*What is needed*
Restate word for word the lines of the records below, starting at the line that contains "Toggle the filmstrip" and ending at the line that contains "This screenshot has width=2297, height=1596.", with both of those lines included and nothing else.

*Records from a data collection*
-.-.-

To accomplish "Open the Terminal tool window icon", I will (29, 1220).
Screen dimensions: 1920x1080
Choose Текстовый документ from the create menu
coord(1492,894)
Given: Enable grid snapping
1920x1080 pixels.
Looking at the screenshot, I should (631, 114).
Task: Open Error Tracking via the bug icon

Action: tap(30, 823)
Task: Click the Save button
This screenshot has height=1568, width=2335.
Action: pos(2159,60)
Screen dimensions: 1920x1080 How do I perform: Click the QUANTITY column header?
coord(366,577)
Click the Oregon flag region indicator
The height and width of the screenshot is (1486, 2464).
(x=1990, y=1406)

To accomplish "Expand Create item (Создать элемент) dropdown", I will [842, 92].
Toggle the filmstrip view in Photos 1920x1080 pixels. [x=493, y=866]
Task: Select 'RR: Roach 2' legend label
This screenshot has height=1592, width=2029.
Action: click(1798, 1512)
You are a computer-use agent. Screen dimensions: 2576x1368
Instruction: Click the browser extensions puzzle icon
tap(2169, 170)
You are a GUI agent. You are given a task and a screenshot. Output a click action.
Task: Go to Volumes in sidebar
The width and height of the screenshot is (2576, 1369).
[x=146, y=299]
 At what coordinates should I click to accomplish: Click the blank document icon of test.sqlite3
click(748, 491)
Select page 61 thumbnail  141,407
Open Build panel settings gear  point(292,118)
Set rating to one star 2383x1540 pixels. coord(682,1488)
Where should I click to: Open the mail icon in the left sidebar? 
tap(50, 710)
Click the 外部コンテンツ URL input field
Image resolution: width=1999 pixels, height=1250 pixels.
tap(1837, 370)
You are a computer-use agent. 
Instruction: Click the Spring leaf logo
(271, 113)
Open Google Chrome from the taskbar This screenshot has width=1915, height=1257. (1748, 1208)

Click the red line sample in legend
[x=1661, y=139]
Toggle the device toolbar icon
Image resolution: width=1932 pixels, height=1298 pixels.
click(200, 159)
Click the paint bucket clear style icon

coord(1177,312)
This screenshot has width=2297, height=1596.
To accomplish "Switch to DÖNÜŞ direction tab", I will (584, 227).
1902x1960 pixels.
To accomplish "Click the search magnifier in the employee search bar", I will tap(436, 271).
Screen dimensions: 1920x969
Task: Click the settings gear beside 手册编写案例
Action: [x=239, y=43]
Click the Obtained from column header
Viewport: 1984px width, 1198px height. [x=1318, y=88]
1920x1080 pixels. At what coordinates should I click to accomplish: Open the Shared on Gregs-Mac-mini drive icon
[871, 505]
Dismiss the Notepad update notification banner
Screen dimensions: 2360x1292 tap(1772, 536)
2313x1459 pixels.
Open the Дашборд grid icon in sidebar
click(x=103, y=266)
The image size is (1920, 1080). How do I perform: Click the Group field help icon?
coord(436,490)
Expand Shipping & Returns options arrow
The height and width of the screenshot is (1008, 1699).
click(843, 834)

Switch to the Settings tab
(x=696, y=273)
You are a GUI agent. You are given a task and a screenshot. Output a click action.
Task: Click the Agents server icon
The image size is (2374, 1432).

-.-.-

*Answer below*
Toggle the filmstrip view in Photos 1920x1080 pixels. [x=493, y=866]
Task: Select 'RR: Roach 2' legend label
This screenshot has height=1592, width=2029.
Action: click(1798, 1512)
You are a computer-use agent. Screen dimensions: 2576x1368
Instruction: Click the browser extensions puzzle icon
tap(2169, 170)
You are a GUI agent. You are given a task and a screenshot. Output a click action.
Task: Go to Volumes in sidebar
The width and height of the screenshot is (2576, 1369).
[x=146, y=299]
 At what coordinates should I click to accomplish: Click the blank document icon of test.sqlite3
click(748, 491)
Select page 61 thumbnail  141,407
Open Build panel settings gear  point(292,118)
Set rating to one star 2383x1540 pixels. coord(682,1488)
Where should I click to: Open the mail icon in the left sidebar? 
tap(50, 710)
Click the 外部コンテンツ URL input field
Image resolution: width=1999 pixels, height=1250 pixels.
tap(1837, 370)
You are a computer-use agent. 
Instruction: Click the Spring leaf logo
(271, 113)
Open Google Chrome from the taskbar This screenshot has width=1915, height=1257. (1748, 1208)

Click the red line sample in legend
[x=1661, y=139]
Toggle the device toolbar icon
Image resolution: width=1932 pixels, height=1298 pixels.
click(200, 159)
Click the paint bucket clear style icon

coord(1177,312)
This screenshot has width=2297, height=1596.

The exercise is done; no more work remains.